• **Challenge**:
Copy the material word for word, from its very first line through the line holding "Action: click(140, 561)", with both of those lines included.

• **Data provided**:

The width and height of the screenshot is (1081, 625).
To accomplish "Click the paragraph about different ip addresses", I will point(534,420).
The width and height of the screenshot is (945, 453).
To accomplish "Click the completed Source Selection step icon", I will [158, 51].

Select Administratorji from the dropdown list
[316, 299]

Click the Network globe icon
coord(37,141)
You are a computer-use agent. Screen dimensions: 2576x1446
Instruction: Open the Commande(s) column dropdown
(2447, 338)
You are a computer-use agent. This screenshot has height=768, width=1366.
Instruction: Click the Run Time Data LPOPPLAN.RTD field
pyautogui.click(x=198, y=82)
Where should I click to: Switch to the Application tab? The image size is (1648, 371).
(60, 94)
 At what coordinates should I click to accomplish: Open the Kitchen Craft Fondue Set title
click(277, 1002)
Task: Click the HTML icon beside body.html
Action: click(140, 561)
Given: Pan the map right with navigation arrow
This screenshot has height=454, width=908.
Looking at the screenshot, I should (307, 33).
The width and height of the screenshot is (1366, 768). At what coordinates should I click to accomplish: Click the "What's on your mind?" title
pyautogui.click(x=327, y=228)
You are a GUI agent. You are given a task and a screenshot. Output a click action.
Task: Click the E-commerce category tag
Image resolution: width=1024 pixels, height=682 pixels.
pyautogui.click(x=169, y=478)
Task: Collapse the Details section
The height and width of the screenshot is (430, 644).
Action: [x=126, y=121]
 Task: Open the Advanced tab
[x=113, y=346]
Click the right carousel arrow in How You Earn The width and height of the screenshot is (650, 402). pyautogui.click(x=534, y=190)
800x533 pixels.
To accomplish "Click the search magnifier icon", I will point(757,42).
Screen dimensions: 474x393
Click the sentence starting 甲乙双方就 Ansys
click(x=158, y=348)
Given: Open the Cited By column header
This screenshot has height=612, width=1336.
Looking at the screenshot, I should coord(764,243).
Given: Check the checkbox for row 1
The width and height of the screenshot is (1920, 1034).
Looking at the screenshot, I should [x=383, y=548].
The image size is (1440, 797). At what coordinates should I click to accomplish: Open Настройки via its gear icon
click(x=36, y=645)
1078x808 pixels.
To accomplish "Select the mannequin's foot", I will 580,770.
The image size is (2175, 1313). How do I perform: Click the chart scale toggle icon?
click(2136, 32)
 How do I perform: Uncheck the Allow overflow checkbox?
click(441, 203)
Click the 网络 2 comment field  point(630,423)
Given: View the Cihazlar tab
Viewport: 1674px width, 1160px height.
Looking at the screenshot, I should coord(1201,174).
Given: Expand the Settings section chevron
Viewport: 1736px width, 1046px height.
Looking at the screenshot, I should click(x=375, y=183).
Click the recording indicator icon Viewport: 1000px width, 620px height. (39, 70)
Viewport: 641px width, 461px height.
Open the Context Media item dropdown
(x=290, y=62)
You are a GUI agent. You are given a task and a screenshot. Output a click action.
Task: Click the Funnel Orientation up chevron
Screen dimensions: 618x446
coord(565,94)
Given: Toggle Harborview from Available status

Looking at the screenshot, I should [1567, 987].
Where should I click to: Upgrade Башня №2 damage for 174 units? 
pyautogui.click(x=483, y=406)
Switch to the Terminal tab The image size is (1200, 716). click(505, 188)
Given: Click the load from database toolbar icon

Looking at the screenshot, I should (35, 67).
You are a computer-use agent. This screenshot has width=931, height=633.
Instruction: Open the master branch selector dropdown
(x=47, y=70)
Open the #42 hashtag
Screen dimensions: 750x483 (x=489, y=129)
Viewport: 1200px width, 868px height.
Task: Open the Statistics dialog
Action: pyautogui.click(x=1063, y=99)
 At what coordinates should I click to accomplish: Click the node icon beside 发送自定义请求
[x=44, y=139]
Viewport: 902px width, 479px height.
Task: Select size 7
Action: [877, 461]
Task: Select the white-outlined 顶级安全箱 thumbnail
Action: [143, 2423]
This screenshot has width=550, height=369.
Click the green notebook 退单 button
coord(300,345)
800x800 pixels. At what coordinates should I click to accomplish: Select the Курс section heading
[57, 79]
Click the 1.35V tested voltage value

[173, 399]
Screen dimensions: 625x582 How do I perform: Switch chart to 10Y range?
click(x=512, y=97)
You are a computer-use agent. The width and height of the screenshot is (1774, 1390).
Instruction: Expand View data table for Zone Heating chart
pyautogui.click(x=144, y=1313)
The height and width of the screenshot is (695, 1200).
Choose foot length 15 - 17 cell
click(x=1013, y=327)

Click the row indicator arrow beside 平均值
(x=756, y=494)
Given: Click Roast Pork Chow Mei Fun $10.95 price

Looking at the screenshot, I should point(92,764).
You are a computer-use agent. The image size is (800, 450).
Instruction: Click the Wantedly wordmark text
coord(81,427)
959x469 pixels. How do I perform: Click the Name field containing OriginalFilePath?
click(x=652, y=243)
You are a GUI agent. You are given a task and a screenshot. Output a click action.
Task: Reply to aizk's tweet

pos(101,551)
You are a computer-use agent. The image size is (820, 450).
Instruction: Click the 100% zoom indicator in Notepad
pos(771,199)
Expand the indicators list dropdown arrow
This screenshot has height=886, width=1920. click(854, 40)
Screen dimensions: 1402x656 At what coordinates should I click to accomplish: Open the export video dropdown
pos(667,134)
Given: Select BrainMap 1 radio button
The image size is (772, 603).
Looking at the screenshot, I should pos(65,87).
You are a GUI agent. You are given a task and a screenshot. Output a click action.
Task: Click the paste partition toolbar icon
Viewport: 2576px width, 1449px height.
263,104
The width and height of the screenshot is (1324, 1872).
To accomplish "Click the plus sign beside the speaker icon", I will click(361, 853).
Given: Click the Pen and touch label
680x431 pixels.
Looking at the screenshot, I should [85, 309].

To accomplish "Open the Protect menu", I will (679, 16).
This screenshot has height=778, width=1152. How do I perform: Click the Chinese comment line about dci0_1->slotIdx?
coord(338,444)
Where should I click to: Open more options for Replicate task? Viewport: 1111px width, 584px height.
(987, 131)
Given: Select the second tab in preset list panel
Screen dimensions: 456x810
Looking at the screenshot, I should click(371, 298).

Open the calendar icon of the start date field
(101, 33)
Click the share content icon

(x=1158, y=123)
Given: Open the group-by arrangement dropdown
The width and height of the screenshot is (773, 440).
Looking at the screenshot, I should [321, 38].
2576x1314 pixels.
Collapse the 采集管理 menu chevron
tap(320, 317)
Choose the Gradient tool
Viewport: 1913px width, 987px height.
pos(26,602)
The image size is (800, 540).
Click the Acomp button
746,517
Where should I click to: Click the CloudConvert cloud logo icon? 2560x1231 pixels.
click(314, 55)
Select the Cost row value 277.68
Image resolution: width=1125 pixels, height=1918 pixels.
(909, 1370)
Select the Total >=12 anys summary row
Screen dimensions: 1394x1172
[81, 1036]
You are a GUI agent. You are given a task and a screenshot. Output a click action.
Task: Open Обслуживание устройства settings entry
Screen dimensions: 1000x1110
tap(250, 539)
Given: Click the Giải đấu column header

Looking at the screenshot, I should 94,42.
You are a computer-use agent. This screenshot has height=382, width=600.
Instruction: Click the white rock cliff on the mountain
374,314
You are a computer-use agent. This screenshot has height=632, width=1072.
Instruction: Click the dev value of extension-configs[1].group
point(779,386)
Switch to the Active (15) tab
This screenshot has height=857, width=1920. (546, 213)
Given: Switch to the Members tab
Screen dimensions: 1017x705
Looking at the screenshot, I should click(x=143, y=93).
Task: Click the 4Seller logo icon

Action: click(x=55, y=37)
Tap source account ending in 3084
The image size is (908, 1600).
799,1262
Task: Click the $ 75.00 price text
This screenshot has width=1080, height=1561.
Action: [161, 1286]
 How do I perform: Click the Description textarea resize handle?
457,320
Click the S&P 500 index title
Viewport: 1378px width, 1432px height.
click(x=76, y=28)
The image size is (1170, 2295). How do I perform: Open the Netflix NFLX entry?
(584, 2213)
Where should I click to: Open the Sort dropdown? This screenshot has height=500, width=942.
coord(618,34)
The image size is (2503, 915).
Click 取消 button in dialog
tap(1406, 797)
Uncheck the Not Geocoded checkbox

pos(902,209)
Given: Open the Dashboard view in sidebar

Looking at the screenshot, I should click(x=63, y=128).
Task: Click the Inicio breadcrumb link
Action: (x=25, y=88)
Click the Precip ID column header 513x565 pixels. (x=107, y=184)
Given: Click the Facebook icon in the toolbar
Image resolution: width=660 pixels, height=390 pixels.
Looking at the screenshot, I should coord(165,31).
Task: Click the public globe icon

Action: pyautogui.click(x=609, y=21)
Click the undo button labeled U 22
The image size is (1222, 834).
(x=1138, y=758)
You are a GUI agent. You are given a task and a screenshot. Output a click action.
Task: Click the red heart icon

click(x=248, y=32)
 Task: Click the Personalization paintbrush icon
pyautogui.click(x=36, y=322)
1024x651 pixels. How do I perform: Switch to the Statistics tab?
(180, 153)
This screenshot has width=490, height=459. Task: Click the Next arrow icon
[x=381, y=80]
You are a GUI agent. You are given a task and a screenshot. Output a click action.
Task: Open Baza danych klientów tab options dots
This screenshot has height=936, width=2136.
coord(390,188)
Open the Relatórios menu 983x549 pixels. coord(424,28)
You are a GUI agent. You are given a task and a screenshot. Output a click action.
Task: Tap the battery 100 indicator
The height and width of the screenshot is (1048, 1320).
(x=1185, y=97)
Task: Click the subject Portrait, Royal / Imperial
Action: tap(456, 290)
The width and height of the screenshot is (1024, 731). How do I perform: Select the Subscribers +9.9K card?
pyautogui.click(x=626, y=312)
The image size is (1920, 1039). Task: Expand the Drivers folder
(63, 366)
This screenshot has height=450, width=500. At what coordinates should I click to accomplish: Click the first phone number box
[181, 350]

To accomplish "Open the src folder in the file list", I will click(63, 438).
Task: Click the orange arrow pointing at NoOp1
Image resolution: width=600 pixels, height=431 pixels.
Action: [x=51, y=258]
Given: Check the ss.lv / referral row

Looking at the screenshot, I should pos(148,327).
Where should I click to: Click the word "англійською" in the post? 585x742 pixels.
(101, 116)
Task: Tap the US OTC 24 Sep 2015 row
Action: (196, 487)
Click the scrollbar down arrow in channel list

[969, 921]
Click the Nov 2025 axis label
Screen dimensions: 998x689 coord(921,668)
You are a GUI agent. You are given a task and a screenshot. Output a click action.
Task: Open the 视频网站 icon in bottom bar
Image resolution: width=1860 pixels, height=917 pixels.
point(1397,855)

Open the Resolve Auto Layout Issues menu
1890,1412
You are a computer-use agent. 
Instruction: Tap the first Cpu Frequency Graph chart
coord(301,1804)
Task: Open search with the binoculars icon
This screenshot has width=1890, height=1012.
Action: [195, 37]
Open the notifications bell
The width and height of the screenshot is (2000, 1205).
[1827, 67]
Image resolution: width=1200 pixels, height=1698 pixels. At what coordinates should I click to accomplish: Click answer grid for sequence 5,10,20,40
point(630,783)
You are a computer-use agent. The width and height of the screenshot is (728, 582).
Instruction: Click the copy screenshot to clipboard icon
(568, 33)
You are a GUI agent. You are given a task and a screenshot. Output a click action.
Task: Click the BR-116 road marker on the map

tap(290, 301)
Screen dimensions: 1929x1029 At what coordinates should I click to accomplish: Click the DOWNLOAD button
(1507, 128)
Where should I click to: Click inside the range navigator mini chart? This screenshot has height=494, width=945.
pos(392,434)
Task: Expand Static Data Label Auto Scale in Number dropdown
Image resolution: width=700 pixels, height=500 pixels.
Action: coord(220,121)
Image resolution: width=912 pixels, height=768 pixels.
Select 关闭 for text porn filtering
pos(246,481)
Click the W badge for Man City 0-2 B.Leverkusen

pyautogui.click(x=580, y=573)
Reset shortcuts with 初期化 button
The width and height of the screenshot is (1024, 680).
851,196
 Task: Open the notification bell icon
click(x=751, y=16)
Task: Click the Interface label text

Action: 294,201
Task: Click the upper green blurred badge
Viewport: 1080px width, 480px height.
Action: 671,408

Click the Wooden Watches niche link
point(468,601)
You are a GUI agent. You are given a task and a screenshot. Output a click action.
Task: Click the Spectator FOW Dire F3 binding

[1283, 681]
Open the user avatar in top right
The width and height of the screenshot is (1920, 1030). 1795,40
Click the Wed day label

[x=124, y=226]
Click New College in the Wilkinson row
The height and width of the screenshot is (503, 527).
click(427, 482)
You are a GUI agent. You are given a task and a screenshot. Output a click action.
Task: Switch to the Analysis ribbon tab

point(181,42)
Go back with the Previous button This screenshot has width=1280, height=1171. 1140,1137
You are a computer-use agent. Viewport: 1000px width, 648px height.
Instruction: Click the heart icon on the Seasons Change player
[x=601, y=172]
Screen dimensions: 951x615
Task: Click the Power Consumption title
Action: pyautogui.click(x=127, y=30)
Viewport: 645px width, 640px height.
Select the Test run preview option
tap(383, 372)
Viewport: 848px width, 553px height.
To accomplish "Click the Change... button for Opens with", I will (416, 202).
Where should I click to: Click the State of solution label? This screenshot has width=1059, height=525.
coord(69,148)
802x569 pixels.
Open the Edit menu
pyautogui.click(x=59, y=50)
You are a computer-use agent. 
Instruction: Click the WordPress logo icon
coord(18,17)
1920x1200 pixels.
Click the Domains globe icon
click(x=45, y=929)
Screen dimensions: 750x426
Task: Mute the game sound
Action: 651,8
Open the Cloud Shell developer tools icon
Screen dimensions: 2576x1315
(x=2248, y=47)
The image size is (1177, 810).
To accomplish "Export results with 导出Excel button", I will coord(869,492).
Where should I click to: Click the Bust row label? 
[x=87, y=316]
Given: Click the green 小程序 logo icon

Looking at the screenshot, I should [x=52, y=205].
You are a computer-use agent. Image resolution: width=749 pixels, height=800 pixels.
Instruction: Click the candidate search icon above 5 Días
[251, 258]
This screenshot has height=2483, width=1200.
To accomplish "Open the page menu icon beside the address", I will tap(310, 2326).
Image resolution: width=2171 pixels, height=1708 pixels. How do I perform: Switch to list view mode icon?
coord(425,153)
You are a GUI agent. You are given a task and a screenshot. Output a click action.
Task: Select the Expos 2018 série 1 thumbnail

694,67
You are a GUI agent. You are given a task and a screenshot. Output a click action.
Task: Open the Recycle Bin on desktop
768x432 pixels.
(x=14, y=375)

• **The response**:
The width and height of the screenshot is (1081, 625).
To accomplish "Click the paragraph about different ip addresses", I will point(534,420).
The width and height of the screenshot is (945, 453).
To accomplish "Click the completed Source Selection step icon", I will [158, 51].

Select Administratorji from the dropdown list
[316, 299]

Click the Network globe icon
coord(37,141)
You are a computer-use agent. Screen dimensions: 2576x1446
Instruction: Open the Commande(s) column dropdown
(2447, 338)
You are a computer-use agent. This screenshot has height=768, width=1366.
Instruction: Click the Run Time Data LPOPPLAN.RTD field
pyautogui.click(x=198, y=82)
Where should I click to: Switch to the Application tab? The image size is (1648, 371).
(60, 94)
 At what coordinates should I click to accomplish: Open the Kitchen Craft Fondue Set title
click(277, 1002)
Task: Click the HTML icon beside body.html
Action: click(140, 561)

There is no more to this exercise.